Requirement »
In the listing below, find the line with "You are a GUI" and copy every line from there up to and including the line with "Screen dimensions: 901x645", exactly and without pictures.

Supplied entries »
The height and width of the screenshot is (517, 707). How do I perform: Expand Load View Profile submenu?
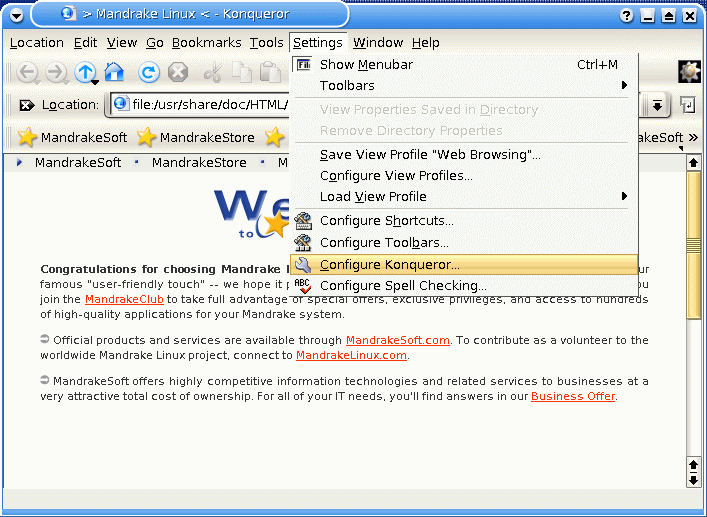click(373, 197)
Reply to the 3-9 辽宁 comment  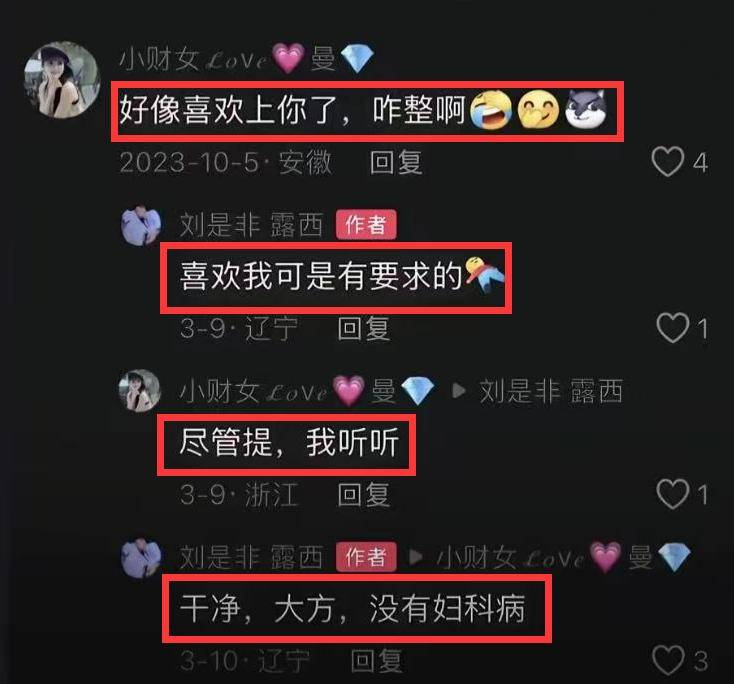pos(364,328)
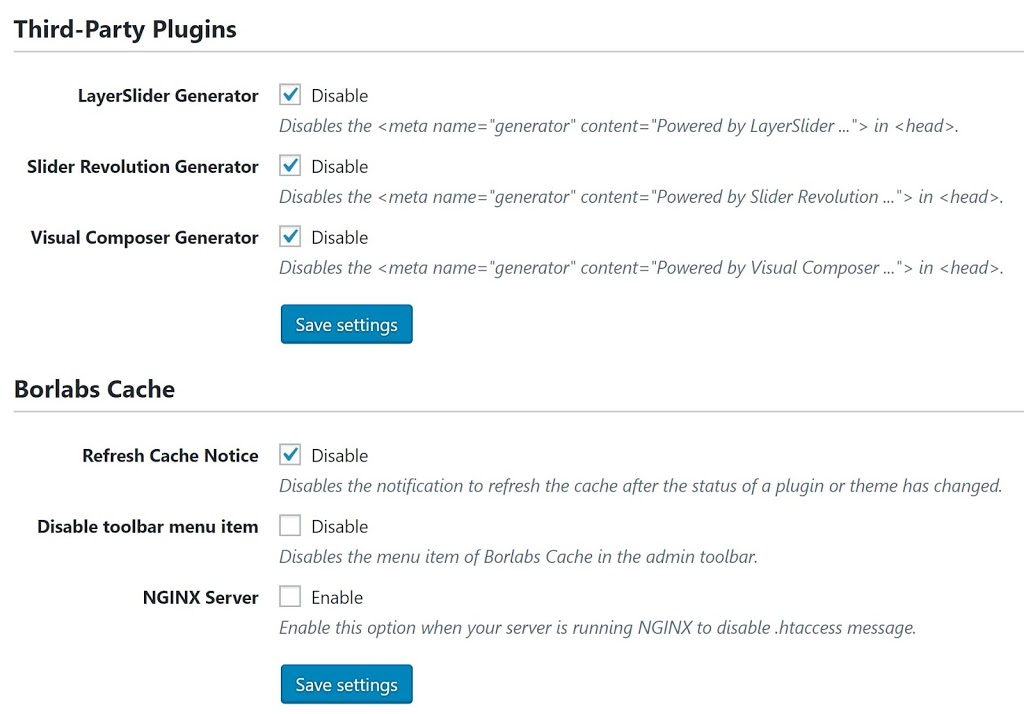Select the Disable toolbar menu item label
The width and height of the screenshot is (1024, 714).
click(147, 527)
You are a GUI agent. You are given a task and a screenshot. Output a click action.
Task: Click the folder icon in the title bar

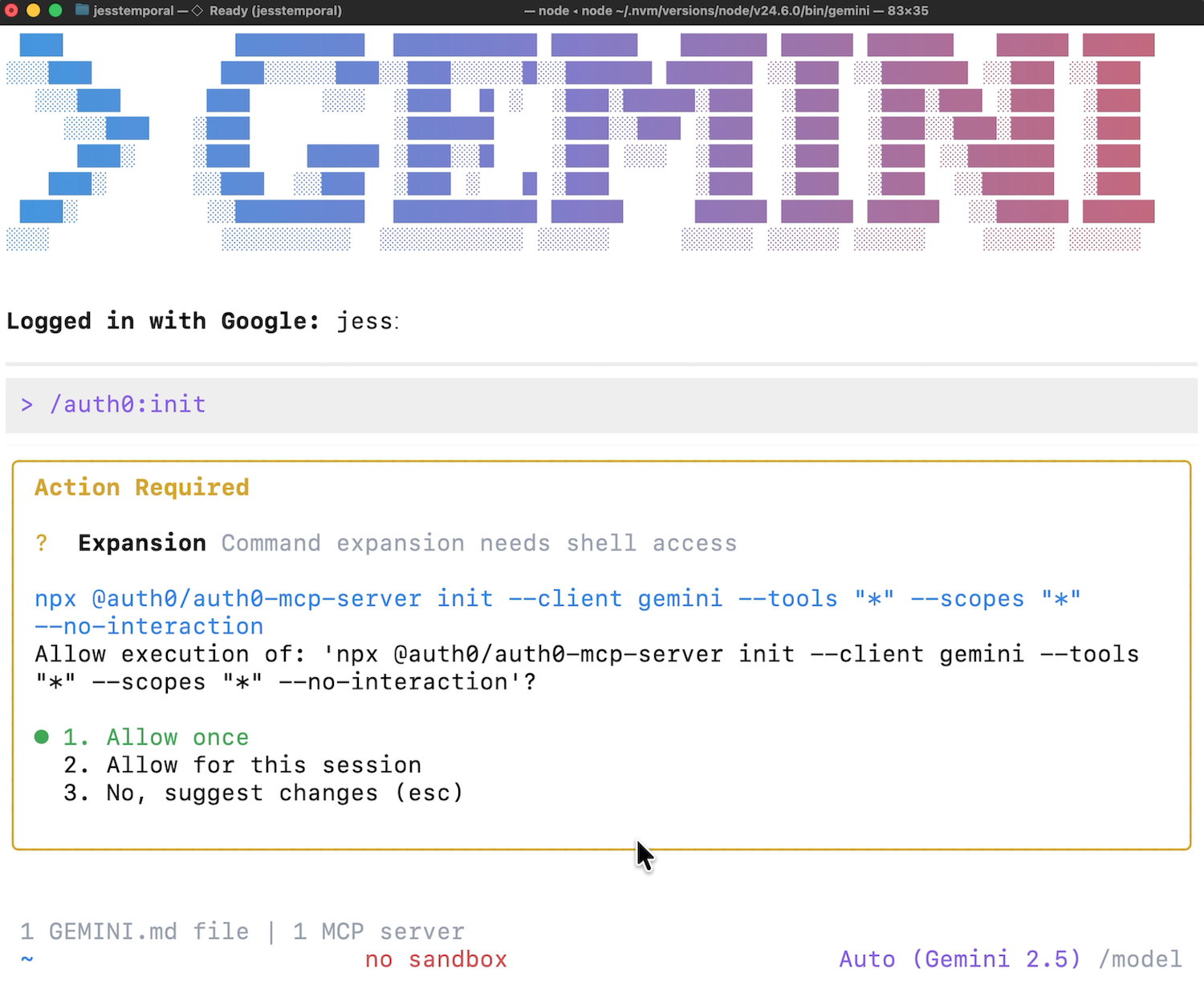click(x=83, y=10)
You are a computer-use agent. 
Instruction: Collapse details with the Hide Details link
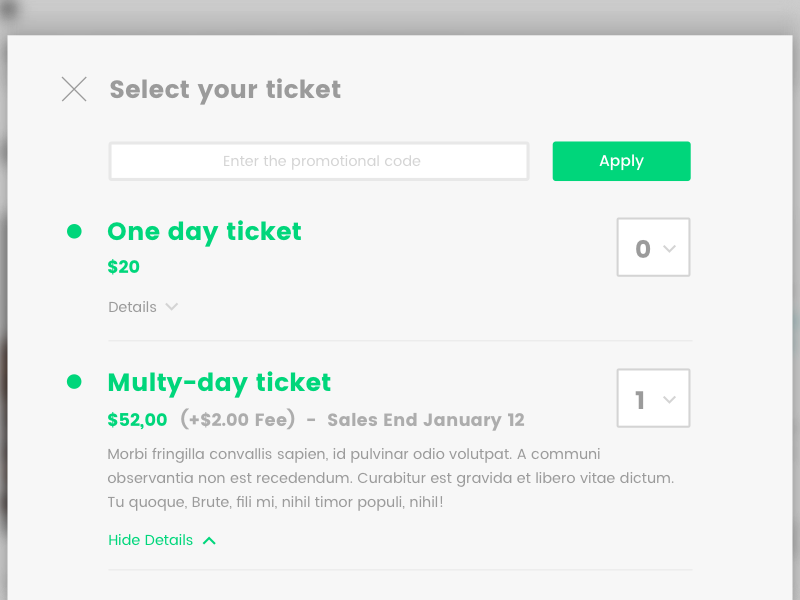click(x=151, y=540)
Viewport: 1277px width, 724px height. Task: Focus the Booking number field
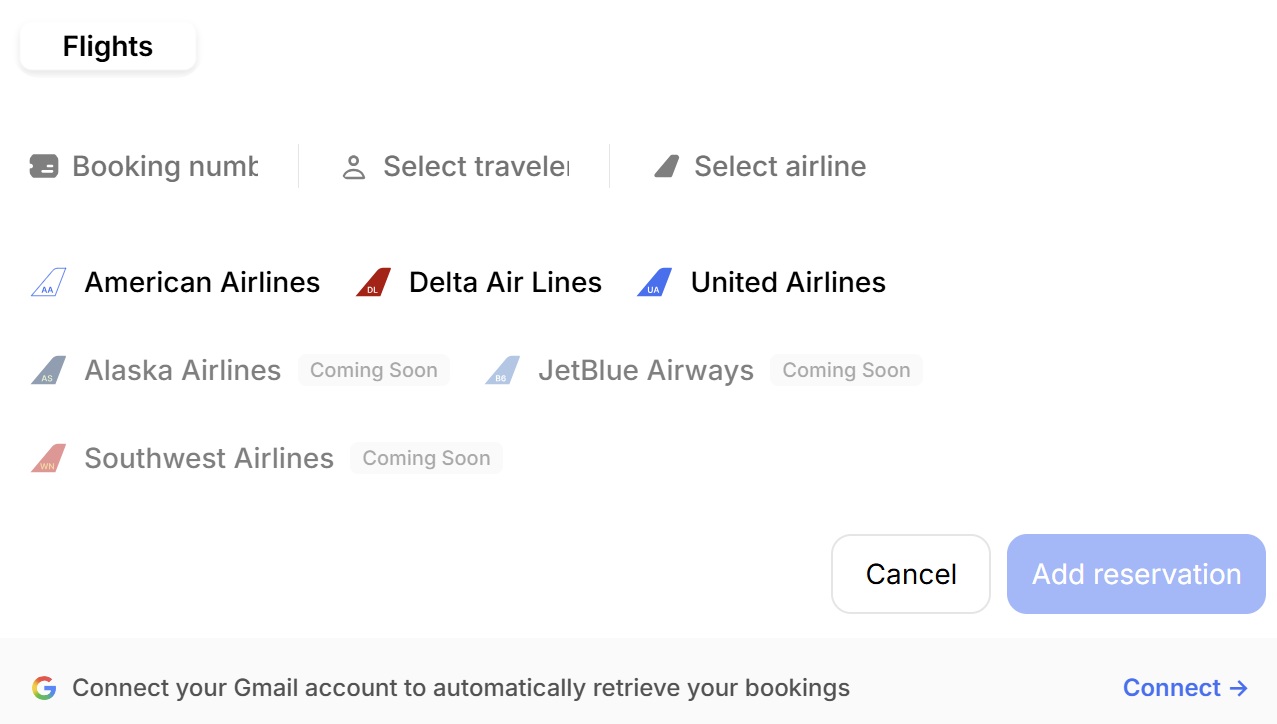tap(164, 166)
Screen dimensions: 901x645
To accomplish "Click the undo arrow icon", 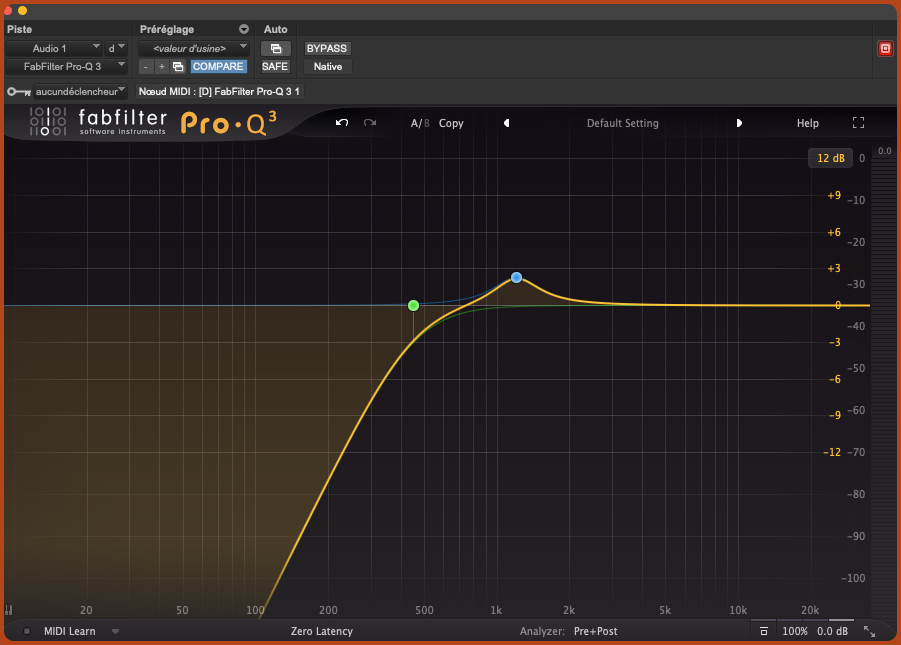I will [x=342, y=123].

Response area »
You are a GUI agent. You are given a task and a screenshot. Output a click action.
Task: Click the folder icon in the title bar

click(x=83, y=10)
You are a computer-use agent. 
Instruction: Collapse details with the Hide Details link
click(x=151, y=540)
Viewport: 1277px width, 724px height. Task: Focus the Booking number field
tap(164, 166)
Screen dimensions: 901x645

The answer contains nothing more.